Более того, как мне кажется, «исторические вольности», а также шероховатости языка, «небрежности» не случайны в прозе Пикуля. Они обусловлены самой атмосферой матросского кубрика и чрезвычайно конструктивны для сказовой прозы. Если же придирчивым редакторским пером расчистить нагромождения фактов, достоверность которых неустановима научным путем, то не исчезнет ли по окончании этой работы и сам Пикуль, а главное, то, что составляет основу его произведений? Не исчезнет ли при этом сам образ сказителя — человека, рассказывающего необыкновенные и крайне поучительные истории? Не превратятся ли романы Пикуля в заурядные и достаточно скучные исторические повествования, которыми наводнен сейчас книжный рынок? Пикуль пытался сам проделать такой эксперимент и, закончив работу над романом «Моонзунд», захватил рукопись на все лето на дачу. Два месяца, как он рассказывал, «он был Флобером». Оттачивал фразу за фразой… После перечитал то, что получилось, и понял, что роман нужно выбрасывать. К счастью, дома оставался второй экземпляр текста, с которого началась «флоберовская» работа, и он-то и был отправлен в издательство. Есть мудрая немецкая поговорка: нельзя требовать от пива вкуса вина. И это не значит, что пиво хуже, чем вино, это совершенно разные напитки…
Сказовость прозы Пикуля зачастую определяет и направленность его взгляда на своих героев. Чаще всего в центре повествования — особы значительные: полководцы, дипломаты, цари, крупные администраторы. Один критик как-то язвительно заметил, что взгляд Пикуля на них — взгляд из передней, из кухаркиной комнаты, из лакейской. При всей недружелюбности к Пикулю отмести это высказывание напрочь трудно. Ведь действительно, Александр Первый и Кутузов из «Войны и мира» и Александр Первый и Кутузов из романа В. Пикуля «Каждому свое» — люди не знакомые друг с другом. Не прав же язвительный критик в другом. Взгляд автора на высокопоставленных героев направлен не из передней, а из матросского кубрика. Образовательный ценз у обитателей передней, может быть, и повыше, и к сильным мира сего они поближе, но цель подглядывания — разная. Одним нужно не пропустить момент, когда пальто подавать, другим — когда к орудиям становиться.

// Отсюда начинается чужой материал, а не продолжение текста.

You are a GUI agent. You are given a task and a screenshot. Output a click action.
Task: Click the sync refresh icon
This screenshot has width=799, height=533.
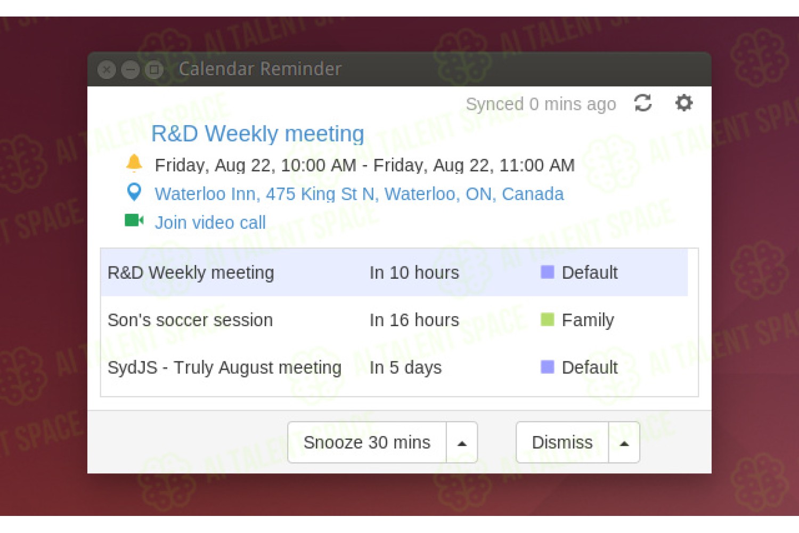[643, 103]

Взгляд Пикуля на своих высокопоставленных героев хотя и не эпический, но от этого не становящийся менее объективным. Это взгляд человека, рассказывающего, как он представляет себе этих людей. Пикуль зачастую предумышленно упрощает тот или иной персонаж. Его задача — предельно кратко и ярко, а главное, понятно рассказать о людях, которых его слушатели никогда не видели и не увидят. Ум внимающих боцману-рассказчику матросов не изощрен в историко-филологических изысканиях, для него безразлично, как звали того или иного приятеля кавалера-девицы де Бона или какие именно ордена получил тот или иной наполеоновский маршал. Важнее узнать другое. О том, что было время, когда существовал чрезвычайно одаренный проходимец, и никто не знал, где его Родина, какой стране он служит и кто он вообще такой — мужчина или женщина? Что властолюбивый, движимый лишь собственным честолюбием корсиканец залил кровью все европейские страны…
Сам жанр сказового повествования подталкивает Пикуля к известной деформации исторических событий. Как правило, исторический персонаж не только «опрощается», но для описания его привлекаются детали быта, не свойственного персонажам, но более понятного и близкого слушателям. Например, султан у Пикуля вполне может «заливать за галстук».